Tools like Arize Phoenix and LangSmith exist because teams hit this wall. They make it easier to trace, label, and run evals. They don’t remove the hard part: you still need to decide what “correct” means for your business and encode it.
Table 2: A deployment checklist for constrained autonomy (runtime context + tool contracts + eval gating)
| Area | Minimum bar | Evidence to collect | Common failure mode |
|---|---|---|---|
| Identity & auth | Every request bound to a user/role; tenant isolation | Audit log entries include actor, tenant, tool called | “Assistant” has shared super-user credentials |
| Runtime context | Fetch system-of-record state on demand; minimize context | Trace shows sources: APIs called, records read | Stuffing stale docs into context and trusting it |
| Tool contracts | Typed inputs; dry-run; idempotency; explicit errors | Tool call logs with args, results, error codes | Over-flexible tools that accept ambiguous payloads |
| Safety gates | Approval flows for high-risk actions; rate limits | Policy decision records (allow/deny + reason) | Model decides policy instead of code deciding policy |
| Evals & releases | Regression tests gate prompt/model/tool changes | Eval runs tied to git SHAs; failing cases tracked | Silent regressions after “small” prompt tweaks |
A sharp prediction: the moat moves to “governed execution,” not “smart answers”
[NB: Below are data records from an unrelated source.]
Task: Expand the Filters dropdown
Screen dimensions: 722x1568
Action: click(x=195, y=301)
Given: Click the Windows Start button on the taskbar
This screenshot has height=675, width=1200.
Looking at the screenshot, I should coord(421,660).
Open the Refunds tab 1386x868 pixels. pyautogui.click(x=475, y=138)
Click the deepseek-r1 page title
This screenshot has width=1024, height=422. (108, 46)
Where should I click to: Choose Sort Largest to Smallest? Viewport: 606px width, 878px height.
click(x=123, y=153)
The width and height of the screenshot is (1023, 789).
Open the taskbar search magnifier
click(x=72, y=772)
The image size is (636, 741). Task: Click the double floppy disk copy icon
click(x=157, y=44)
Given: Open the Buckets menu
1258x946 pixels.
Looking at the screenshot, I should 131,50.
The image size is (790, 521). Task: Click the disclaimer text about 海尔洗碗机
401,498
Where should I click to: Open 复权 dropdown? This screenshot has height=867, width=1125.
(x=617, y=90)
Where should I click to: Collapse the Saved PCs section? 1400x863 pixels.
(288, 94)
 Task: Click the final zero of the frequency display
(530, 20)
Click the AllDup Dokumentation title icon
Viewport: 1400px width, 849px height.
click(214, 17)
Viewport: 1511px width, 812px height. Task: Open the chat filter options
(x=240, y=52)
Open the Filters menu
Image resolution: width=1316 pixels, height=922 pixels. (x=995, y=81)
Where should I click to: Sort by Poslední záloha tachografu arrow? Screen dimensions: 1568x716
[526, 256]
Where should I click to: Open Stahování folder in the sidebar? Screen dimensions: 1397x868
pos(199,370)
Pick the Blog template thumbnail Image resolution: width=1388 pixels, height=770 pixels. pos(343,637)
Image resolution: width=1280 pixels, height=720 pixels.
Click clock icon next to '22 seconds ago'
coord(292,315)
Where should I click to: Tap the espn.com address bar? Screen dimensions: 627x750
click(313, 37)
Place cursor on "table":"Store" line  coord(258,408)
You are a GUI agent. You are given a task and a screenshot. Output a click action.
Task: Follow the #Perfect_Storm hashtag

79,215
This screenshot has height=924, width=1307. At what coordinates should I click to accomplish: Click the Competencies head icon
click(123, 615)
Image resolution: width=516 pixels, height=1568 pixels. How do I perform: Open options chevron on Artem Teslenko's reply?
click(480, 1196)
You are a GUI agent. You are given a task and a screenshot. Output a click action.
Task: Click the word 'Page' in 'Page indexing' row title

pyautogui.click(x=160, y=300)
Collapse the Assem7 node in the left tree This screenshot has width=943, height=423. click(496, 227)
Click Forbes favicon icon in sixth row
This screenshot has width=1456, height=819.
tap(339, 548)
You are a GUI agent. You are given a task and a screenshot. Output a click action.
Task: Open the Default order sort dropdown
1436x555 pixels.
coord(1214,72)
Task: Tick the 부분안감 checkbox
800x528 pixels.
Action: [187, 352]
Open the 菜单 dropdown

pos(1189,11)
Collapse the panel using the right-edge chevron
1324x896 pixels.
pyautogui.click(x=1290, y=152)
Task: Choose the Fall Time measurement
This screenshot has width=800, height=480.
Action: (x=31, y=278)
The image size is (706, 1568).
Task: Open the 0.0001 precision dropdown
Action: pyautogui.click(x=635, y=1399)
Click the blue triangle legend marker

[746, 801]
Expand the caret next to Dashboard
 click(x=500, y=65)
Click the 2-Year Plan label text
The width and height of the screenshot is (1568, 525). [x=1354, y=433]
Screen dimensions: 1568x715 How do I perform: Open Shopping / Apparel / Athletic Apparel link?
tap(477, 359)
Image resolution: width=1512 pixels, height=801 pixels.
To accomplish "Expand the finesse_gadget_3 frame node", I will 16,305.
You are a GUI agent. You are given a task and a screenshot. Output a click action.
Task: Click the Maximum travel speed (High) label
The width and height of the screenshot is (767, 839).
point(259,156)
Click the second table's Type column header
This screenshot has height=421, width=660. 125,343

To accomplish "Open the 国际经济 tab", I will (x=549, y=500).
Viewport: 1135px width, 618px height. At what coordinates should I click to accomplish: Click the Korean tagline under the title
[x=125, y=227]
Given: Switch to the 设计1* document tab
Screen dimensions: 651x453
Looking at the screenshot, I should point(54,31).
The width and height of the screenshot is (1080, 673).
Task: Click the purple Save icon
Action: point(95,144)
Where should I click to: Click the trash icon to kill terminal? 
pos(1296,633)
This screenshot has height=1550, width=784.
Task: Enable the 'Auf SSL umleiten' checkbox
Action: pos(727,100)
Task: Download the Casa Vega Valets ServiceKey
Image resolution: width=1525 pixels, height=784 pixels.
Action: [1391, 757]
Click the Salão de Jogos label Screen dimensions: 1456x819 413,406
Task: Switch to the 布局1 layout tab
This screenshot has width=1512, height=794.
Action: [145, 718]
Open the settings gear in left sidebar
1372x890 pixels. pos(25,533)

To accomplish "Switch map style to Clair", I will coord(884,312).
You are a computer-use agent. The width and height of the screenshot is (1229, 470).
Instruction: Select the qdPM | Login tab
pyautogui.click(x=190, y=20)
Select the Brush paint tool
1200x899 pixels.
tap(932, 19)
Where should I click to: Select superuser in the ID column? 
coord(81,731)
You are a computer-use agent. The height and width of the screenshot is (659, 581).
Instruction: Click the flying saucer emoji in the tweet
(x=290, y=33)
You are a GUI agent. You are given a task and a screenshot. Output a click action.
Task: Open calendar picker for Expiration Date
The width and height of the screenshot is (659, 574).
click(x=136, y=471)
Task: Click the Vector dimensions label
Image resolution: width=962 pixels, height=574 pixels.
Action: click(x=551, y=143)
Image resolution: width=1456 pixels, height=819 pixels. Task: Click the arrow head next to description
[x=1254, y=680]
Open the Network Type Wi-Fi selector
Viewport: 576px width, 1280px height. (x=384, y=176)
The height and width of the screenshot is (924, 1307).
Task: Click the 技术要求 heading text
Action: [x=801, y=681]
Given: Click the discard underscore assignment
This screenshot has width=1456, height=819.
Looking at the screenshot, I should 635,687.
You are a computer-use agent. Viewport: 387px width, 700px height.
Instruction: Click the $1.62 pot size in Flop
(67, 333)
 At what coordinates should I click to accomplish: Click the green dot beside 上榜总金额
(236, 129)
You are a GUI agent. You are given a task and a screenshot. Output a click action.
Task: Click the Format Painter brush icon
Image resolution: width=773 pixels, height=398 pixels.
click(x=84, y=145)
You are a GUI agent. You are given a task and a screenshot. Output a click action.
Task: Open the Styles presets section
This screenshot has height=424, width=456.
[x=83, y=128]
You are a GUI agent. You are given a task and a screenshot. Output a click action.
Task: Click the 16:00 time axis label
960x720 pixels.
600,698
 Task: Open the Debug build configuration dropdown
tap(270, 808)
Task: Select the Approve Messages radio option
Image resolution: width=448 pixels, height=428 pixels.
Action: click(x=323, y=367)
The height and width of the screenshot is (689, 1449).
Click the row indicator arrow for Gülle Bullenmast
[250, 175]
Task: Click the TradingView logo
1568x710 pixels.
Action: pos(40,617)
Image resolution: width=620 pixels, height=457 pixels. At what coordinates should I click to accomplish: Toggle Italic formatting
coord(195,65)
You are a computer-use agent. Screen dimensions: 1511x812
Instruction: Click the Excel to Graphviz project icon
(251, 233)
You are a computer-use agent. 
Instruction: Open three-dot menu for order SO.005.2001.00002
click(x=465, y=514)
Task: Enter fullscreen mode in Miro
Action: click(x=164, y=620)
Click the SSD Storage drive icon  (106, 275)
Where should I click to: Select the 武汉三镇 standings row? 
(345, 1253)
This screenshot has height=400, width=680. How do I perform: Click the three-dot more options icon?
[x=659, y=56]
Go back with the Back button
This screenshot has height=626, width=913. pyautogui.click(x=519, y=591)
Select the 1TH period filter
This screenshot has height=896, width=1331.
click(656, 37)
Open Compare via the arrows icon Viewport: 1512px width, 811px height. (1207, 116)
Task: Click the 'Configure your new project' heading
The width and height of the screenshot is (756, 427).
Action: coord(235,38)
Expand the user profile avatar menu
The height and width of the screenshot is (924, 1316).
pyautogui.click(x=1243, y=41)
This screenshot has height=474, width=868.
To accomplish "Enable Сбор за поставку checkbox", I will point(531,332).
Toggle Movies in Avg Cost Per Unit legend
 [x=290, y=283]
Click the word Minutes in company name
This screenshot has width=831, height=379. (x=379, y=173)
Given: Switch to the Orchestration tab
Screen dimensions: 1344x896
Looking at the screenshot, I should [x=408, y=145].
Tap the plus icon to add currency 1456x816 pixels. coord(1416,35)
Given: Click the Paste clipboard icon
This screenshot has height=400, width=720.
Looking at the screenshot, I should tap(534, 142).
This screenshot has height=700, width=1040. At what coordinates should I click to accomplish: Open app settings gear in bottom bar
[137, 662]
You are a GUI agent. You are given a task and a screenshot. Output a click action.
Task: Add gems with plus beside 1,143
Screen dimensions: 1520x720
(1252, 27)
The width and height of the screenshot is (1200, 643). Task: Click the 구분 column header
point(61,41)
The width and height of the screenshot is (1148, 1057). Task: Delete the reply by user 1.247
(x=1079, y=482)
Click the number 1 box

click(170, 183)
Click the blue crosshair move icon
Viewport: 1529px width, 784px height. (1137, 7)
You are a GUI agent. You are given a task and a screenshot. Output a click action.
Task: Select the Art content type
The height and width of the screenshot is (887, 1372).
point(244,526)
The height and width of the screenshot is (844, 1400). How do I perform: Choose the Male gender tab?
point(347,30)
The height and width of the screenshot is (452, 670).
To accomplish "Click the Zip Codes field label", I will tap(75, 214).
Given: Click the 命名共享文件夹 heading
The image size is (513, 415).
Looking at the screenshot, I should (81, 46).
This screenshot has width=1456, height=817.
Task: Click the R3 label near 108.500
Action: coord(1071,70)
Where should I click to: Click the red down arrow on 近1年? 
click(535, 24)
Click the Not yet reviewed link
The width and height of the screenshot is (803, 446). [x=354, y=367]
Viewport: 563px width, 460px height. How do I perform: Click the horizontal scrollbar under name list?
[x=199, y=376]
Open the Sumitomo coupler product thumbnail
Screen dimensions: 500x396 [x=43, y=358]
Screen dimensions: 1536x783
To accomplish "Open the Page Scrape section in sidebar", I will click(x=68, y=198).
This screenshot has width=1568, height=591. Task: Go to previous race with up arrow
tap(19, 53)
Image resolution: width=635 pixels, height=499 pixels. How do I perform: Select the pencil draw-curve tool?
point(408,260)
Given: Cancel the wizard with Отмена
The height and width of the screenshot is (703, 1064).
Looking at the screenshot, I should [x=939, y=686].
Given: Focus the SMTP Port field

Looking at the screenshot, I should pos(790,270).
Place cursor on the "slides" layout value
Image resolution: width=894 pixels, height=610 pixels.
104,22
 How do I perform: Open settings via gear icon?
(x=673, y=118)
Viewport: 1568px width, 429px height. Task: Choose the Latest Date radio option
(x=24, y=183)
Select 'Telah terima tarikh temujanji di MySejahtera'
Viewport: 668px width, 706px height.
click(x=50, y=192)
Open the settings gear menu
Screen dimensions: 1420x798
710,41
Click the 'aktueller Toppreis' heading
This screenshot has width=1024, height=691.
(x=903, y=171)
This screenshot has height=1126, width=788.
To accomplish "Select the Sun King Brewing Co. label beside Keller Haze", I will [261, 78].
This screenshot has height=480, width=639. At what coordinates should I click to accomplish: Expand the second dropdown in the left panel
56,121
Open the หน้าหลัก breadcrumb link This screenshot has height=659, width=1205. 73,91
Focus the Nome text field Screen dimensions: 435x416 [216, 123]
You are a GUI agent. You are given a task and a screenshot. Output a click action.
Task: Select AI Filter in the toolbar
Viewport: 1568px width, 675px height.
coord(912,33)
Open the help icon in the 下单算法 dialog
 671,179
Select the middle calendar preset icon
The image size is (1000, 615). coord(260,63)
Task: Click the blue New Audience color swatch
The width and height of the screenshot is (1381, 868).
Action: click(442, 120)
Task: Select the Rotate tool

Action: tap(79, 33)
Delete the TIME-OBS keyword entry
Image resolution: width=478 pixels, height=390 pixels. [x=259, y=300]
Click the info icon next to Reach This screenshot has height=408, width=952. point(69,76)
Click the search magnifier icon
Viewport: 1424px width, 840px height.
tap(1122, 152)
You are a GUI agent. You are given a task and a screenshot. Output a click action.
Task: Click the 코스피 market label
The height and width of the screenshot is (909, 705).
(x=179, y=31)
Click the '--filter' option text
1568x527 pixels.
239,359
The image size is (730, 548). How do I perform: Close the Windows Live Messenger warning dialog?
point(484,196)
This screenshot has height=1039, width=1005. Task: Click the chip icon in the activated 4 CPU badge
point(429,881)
By 2026, “smart answers” will be cheap. Every product will have a chat box. Every SaaS vendor will ship an assistant trained on help docs and configured with some retrieval. That layer becomes like search: expected, rarely differentiated.
The moat will be governed execution: assistants that can safely operate inside real systems with permissions, auditability, and predictable behavior under failure. The companies that win won’t brag about their vector database. They’ll brag — quietly — about their change management and eval discipline.
If you’re building right now, do one thing this week: pick a single high-frequency workflow where the assistant can propose and execute a small action. Write the tool contract. Add dry-run and idempotency. Then build ten tests from the ugliest edge cases your operators complain about. Ship only after those tests run automatically. If that sounds like “slowing down,” good. You’re finally moving at production speed.
The question worth sitting with: what is the first action your AI can take in your product that you’re willing to audit in court?